Un francés y un belga crearon en el país una biofábrica de moscas
Hace poco más de siete años, el francés Julien Laurençon trabajaba para un banco en Singapur y se estaba por casar con una modelo rusa. Pero tras un retiro de silencio de diez días y un fuerte replanteo existencial, abortó ese plan y hoy vive en Balcarce, en el sur de la provincia de Buenos Aires, donde junto a su socio belga François Nolet acaba de inaugurar la primera bioplanta de cría y transformación de insectos del país.
Al poco tiempo de estar acá, y con esa inquietud Julien se encontró por casualidad con François Nolet, un joven belga que en su país se dedicaba a la producción de gírgolas a partir de la borra del café. Fue amor a primera vista y decidieron emprender juntos. Se mudaron a una finca agroecológica en Colonia Caroya, Córdoba, para producir gírgolas, y en paralelo empezaron a criar moscas soldado negra (Hermetia illucens) en un contenedor marítimo en el fondo de la chacra. Acababa de nacer Procens.
“No inventamos la rueda, la industria de los insectos se viene desarrollando en el mundo desde hace 15 años. Los líderes de la industria están en Europa, hay miles de millones de inversión en este sector. Es una fuente de proteína sustentable que puede sustituir a otras no sustentables”, dice, y explica que esa industria transforma en oportunidad tres grandes problemas: el enorme volumen de desperdicios alimenticios -un 30 por ciento entre productor y consumidor-; la creciente demanda de proteína animal -para 2050 habrá que aumentar la producción en un 70 por ciento-; y el empobrecimiento de la biodiversidad.

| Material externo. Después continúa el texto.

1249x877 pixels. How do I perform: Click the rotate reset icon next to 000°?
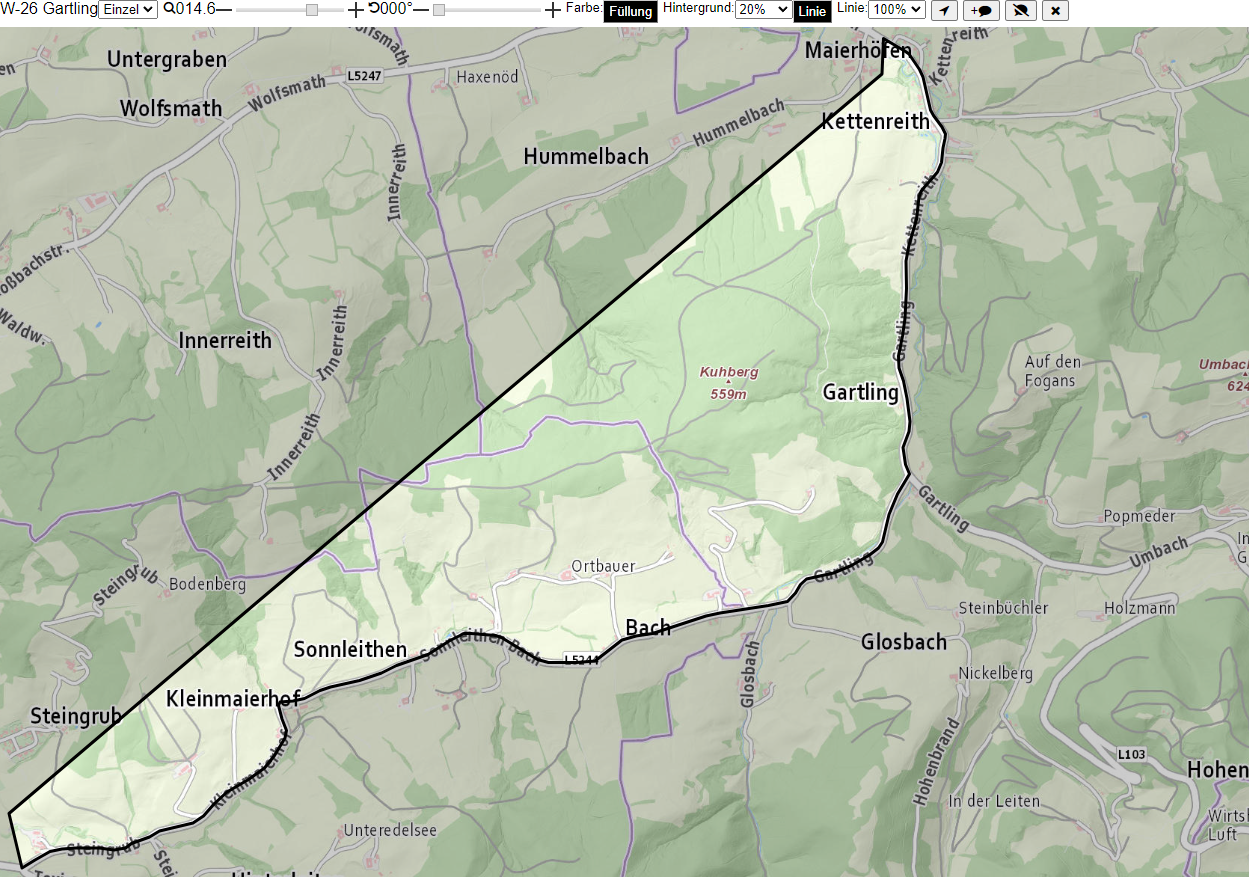pos(373,8)
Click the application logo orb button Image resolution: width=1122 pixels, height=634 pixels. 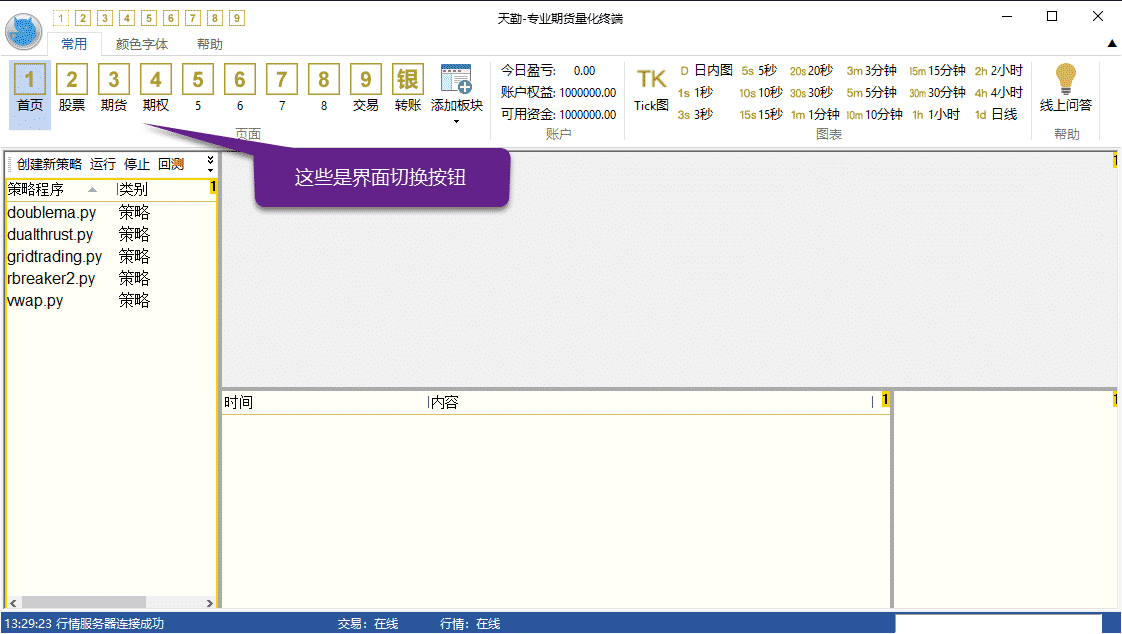(x=24, y=31)
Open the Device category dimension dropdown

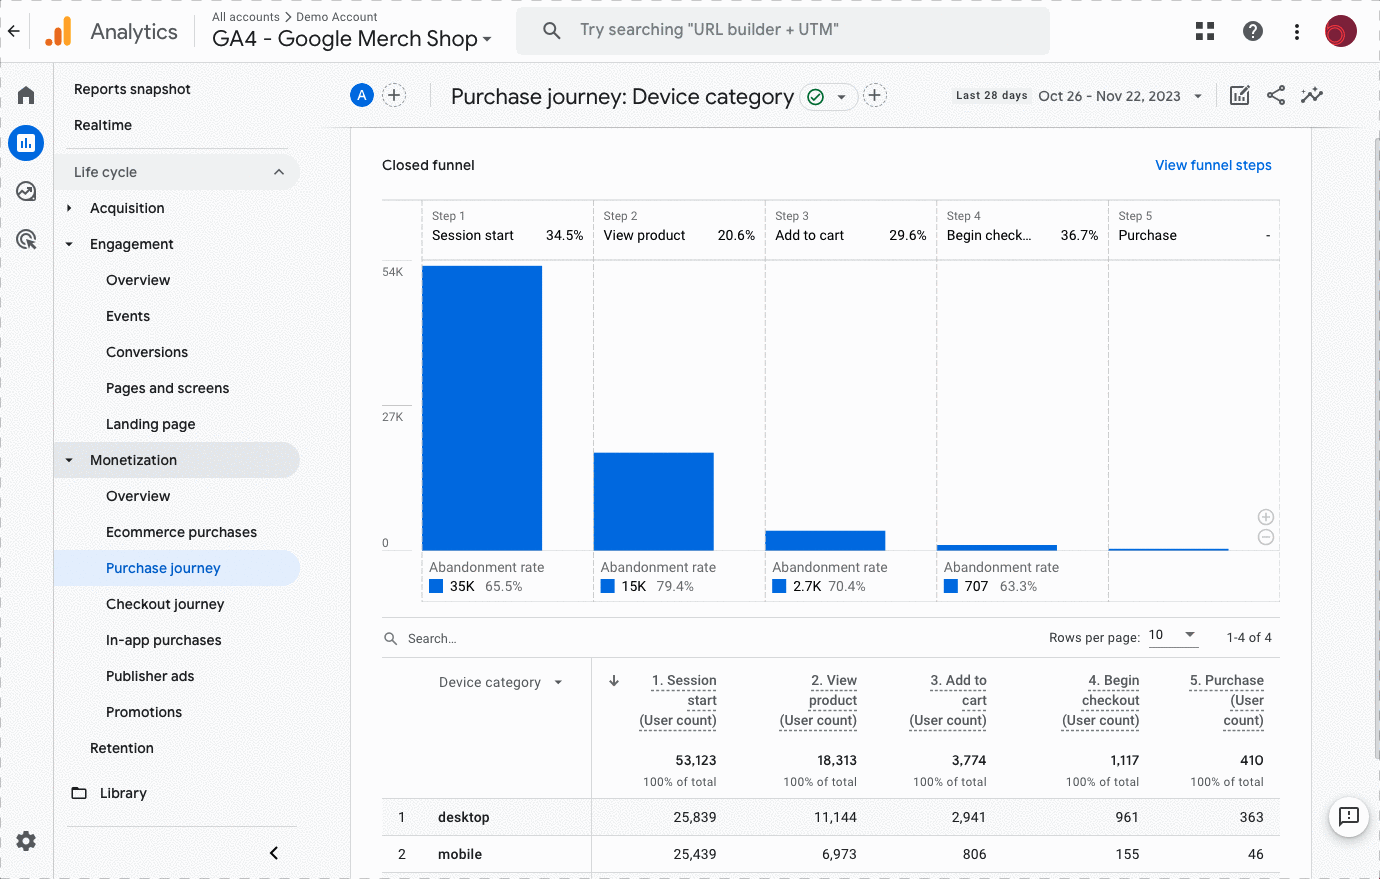click(500, 682)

La mosca soldado negro es una especie autóctona que está presente de norte a sur del país. Los jóvenes emprendedores europeos la registraron y empezaron a recolectarlas en el compost de la Universidad Nacional de Córdoba, extrajeron de allí larvas salvajes y comenzaron a criarlas. Ya en Balcarce, con cierto conocimiento adquirido y el respaldo de nuevas inversiones -lograron reunir otros 1,8 millones de dólares-, Laurençon y Nolet empezaron a ampliar su equipo de trabajo y empujar una fase de innovación tecnológica para optimizar el proceso. La cría de larvas exige una precisa termorregulación: los insectos necesitan permanentemente 40 grados de temperatura en el sustrato. A partir de un diseño propio y con proveedores locales, lograron pasar de la cría vertical a la cría horizontal. Las larvas se transforman en máquinas de biodegradar. Defecan el abono orgánico que luego es separado, secado y peletizado para ser vendido a McCain, que lo utiliza para fertilizar los suelos.